>> BEGIN Page text
I usually look at Susan Guthrie’s page, At the Edge of Enclosure, for contemplative insight. She had come to the same conclusion that I had with how such a passage might be read following the fire and wind of Pentecost celebrations.

There is something about how the seasons affect our reading of texts that are in danger of becoming over familiar.

A typical reading of Matthew’s gospel highlights the imperative of mission, the careful discernment of keeping and opening the boundaries of traditional ways, and the transformation that is necessary so that new wineskins can contain and serve new wine.

There are at least three simple imaginative ways we can read our sacred texts.

1.    In the time the text is set – Ignatian. We become one of the disciples and use all five senses in our imagination to become one of the pairs going out to fulfil the mission placed on us. Who is the partner that we are paired with. Where is the first village on our itinerary. What are my thoughts as I arrive there? Where am I going to go? The group of beggars at the gate?  The market square where public announcements are made? The leader of the synagogue? I’ve been equipped with something that will be greatly valued by people in need. How do I dispense it? What happens? How am I received? Where does opposition come from? How do I handle it?

2.    We could again read the text in the way that Matthew’s community might have heard it, one whole generation later. This time we are part of a Messianic Jewish household working out how to be the Community of Shalom guided by the spirit of the departed Messiah. We are in exile, probably in Antioch, from a now destroyed Jerusalem and ravaged Judean countryside. Leaders of Matthew’s community are part of the movement to renew a Judaism that can accommodate its new reality – no Temple, no sacrifices, but desiring to stay true to the precious Torah, the Writings and the Prophets. Our text highlights the focus and values that our household clings to in the hope of being transformed into a community that the Spirit of the Messiah can work through. Distinctiveness and Service in Christ’s name are important. What is it like to be a member of this community? How can I be part of a catalyst for change?

3.    Finally, we can read the text into our “here and now.” My own context is best understood having engaged one or both of the first two. What is the nature of the urgency? What are the boundaries? How well am I equipped?
Bruce Prewer dynamically translates Jesus’s mandate this way:

Travel lightly,
            lest under the weight of status and possessions we come to a standstill.
>> END Page text
What this task involves >>
Please carry on the reflection on reading Matthew's gospel from the point where it stops. The records have nothing to do with the reflection on reading Matthew's gospel.
>> BEGIN Raw records
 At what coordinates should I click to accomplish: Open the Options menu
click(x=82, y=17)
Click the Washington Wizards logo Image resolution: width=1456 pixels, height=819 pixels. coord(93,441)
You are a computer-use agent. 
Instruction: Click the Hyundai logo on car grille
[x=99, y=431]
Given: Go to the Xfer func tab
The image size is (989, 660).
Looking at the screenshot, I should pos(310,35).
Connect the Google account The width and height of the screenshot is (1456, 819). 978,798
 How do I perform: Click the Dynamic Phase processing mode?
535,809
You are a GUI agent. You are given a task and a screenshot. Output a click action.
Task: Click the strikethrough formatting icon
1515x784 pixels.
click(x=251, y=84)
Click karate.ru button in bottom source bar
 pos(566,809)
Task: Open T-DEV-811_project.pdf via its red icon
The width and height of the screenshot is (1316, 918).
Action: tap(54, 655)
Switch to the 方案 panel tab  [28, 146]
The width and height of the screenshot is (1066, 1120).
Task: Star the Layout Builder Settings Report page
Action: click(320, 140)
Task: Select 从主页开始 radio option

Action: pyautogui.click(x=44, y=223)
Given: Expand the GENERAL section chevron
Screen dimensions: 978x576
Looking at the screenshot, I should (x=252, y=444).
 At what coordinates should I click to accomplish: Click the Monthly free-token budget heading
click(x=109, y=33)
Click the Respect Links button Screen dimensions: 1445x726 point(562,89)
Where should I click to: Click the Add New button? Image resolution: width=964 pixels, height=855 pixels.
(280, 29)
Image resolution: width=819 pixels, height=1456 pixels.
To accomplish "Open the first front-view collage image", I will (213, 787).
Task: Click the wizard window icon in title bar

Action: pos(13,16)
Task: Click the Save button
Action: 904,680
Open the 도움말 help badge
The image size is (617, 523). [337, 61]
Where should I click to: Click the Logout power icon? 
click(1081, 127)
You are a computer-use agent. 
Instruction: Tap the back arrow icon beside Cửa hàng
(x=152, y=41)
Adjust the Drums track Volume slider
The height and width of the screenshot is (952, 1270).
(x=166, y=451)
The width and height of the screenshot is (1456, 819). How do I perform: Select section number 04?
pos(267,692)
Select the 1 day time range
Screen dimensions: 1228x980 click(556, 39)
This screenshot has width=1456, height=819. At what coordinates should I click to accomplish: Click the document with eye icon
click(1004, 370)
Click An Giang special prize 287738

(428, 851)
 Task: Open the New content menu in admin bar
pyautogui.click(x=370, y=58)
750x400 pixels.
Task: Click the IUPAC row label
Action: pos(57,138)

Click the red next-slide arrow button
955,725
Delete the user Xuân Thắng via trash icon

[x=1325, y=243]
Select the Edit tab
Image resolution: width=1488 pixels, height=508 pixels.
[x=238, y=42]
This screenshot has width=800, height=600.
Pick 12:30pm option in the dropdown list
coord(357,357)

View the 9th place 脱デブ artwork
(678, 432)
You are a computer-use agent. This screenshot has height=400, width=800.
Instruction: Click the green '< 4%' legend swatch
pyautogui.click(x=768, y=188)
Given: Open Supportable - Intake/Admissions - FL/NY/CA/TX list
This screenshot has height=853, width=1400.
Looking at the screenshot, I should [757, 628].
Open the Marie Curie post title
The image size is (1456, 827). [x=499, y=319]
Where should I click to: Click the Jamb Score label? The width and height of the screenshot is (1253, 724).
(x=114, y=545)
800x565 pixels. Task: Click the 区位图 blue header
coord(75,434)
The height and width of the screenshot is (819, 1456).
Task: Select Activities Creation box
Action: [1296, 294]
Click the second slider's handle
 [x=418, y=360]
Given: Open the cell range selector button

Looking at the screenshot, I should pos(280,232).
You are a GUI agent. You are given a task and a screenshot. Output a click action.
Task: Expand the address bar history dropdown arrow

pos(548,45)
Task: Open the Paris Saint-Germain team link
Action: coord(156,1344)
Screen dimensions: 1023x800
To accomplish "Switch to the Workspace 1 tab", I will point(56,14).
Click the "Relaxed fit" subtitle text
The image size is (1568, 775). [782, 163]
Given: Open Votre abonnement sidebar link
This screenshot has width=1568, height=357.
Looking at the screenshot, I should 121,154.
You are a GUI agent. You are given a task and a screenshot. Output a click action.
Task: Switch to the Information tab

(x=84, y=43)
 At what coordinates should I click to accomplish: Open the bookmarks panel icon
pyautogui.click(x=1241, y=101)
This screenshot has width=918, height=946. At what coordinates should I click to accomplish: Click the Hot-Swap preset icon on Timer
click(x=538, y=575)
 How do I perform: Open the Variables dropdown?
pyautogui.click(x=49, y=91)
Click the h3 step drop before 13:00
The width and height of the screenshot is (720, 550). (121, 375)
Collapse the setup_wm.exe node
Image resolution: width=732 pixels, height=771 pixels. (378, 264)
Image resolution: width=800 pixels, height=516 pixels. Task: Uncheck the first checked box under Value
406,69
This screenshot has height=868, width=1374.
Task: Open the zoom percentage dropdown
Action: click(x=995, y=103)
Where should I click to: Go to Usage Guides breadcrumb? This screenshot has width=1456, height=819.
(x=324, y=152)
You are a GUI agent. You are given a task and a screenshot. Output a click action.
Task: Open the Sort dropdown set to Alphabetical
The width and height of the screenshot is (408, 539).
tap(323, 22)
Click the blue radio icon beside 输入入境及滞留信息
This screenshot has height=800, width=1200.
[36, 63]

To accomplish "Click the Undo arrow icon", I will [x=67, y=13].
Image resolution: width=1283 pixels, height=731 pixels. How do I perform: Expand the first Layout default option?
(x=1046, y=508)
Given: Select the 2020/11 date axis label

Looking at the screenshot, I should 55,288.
>> END Raw records
Result of this task >>
Travel boldly,
            for we are apostles of a Christ who has overcome the worst the world can give.
Travel humbly,
            for as friends of Jesus no service is too menial, and no person is unworthy of help.
Travel joyfully,
            for when the road is rough and the night dark, we shall never travel on our own.

Further insight is possible if we attempt all three, and not discount, in the fading light of Pentecost celebrations, the insights the Holy Spirit may open to us. It’s not unusual to encounter some ambiguity in our understanding of just how the Spirit moves amongst us.

For some it is like Antigonish by Hughes Mearns


Yesterday, upon the stair,
I met a man who wasn't there
He wasn't there again today
I wish, I wish he'd go away...

When I came home last night at three
The man was waiting there for me
But when I looked around the hall
I couldn't see him there at all!
Go away, go away, don't you come back anymore!
Go away, go away, and please don't slam the door... (slam!)

Last night I saw upon the stair
A little man who wasn't there
He wasn't there again today
Oh, how I wish he'd go away... 

Enter the strange world of the Spirit, the presence of a Christ, who as incarnated in the person of Jesus of Nazareth, is physically absent, but alive and well in the body of believers he left to accomplish his purpose.

When laid alongside the missing verses from last week’s text, we are offered both an answer and a further question about the urgency of the sending out of the disciples.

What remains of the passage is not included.